S. Gross wrote:
Hi there,

i tried to parse a const char* via MeMBufInputSource in the following way:

CString RecieveString= "...." //Using Unicode and
                  //wchar_t as a built-in type

const char* gXMLInMemBuf = XMLString::transcode(RecieveString.GetString());
You should never transcode a Unicode string to the local code page, because you never know if it will support all of the characters in the string. Also, unless you explicitly set the encoding on the InputSource, the parser will assume either UTF-8 or whatever encoding is specified in the XML declaration.


MemBufInputSource* memBufIS = new MemBufInputSource
(
    (const XMLByte*)gXMLInMemBuf
    , static_cast<const XMLSize_t>(strlen(gXMLInMemBuf))
    , "test"
    , false
);

parser->parse(memBufIS); //Error on WinXP

This is working fine on my system (Vista Business 32). I am using VC++9 and Xerces 3.0.1.
You should check to see what your local code page is set to. It's probably UTF-8.


But I am running in troubles on Win XP 32. An Error is thrown with the Message :

error: invalid byte 't' at position 2 of a 4-byte sequence
I'm not sure what the local code page is on this machine, but it is certainly not UTF-8. It seems your document either has an explicit encoding declaration of UTF-8, or it doesn't have one at all, which implies UTF-8.

The resulting DOMDocument* from parsing was thought as input for xsd from CodeSynthesis. So I tried it the other way and put "gXMLInMemBuf" int a stringstream as input for xsd.

Different solution - same problem. I suppose that this is a problem of the encoding i can't figure out (or mayby sth different).

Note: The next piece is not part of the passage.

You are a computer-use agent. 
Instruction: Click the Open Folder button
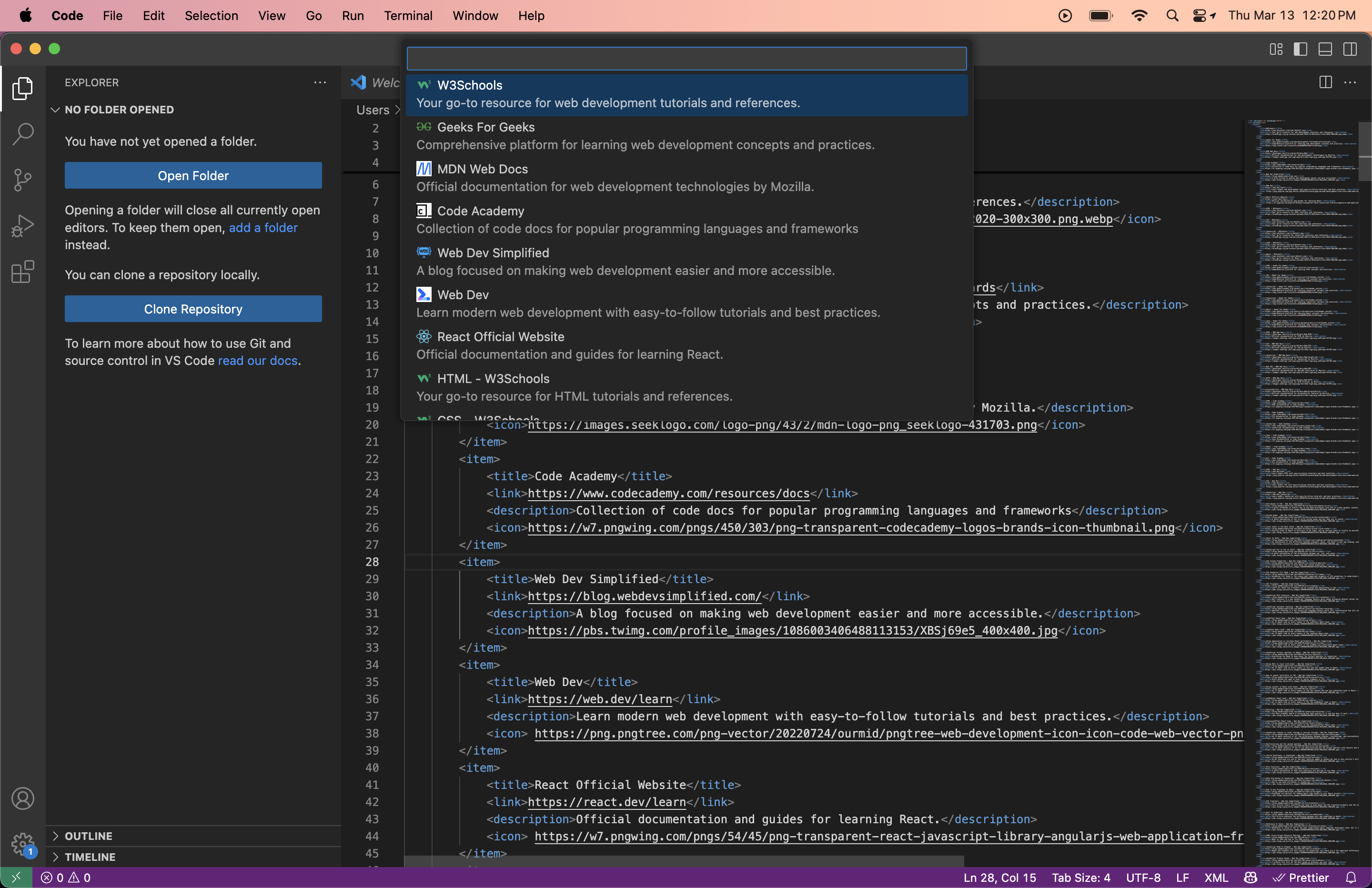tap(193, 175)
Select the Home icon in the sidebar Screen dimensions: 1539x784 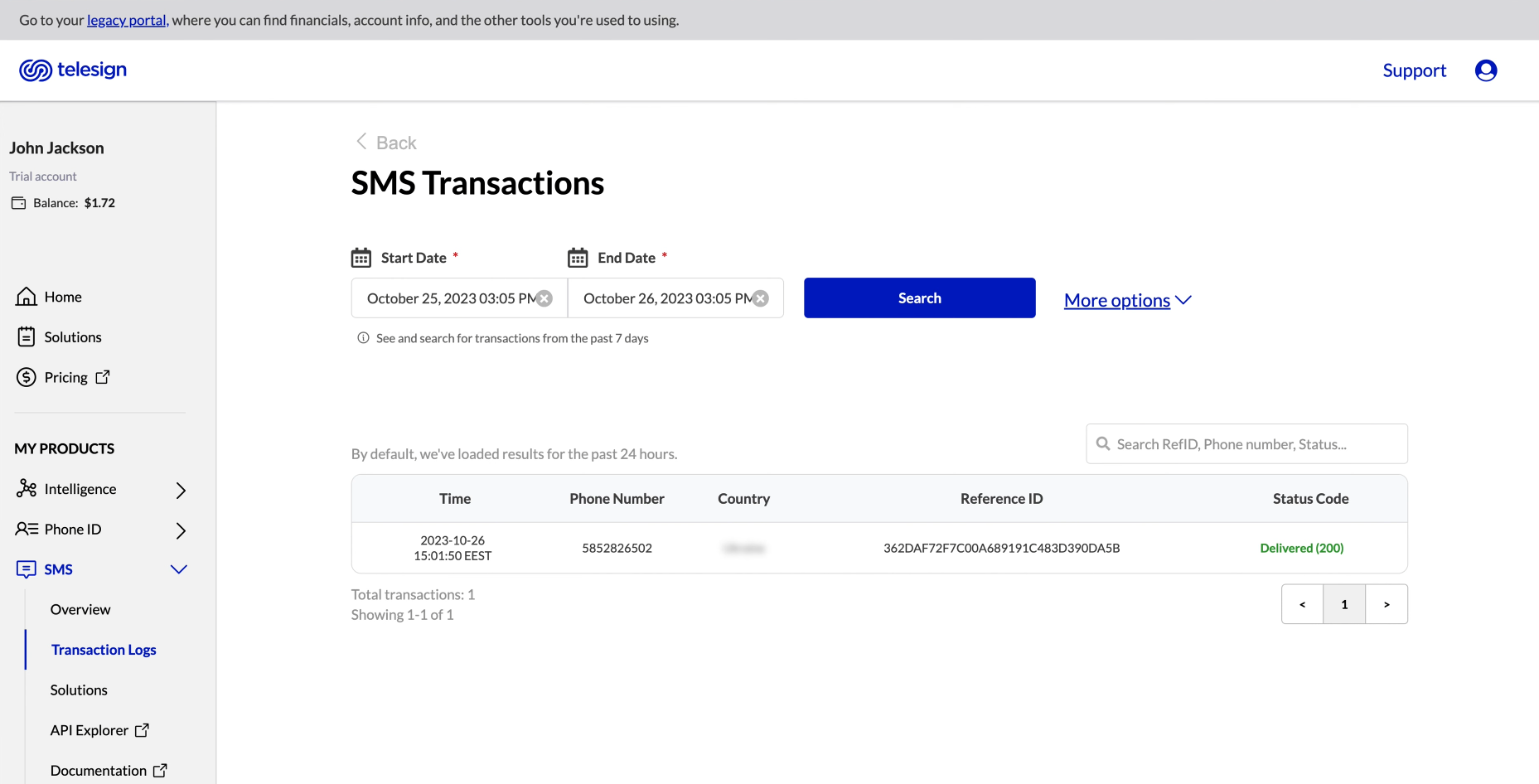click(26, 296)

Any suggestions would be really helpfull because this is part of my work for study and i am trying to get along with it as fast as possible.
There's no need to do any transcoding of a UTF-16 string. In fact, the parser operates internally in UTF-16, so it's the most efficient representation:

MemBufInputSource* memBufIS = new MemBufInputSource
(
    RecieveString.GetString(),
    , static_cast<const XMLSize_t>(RecieveString.GetLength())
    , "test"
    , false
);

If you have reason to believe the XML document in the CString instance has an encoding declaration that is not UTF-16, you should explicitly set the encoding for the InputSource:

memBufIS->setEncoding(L"UTF-16LE");

BTW, you've mis-spelled "receive" in your variable name.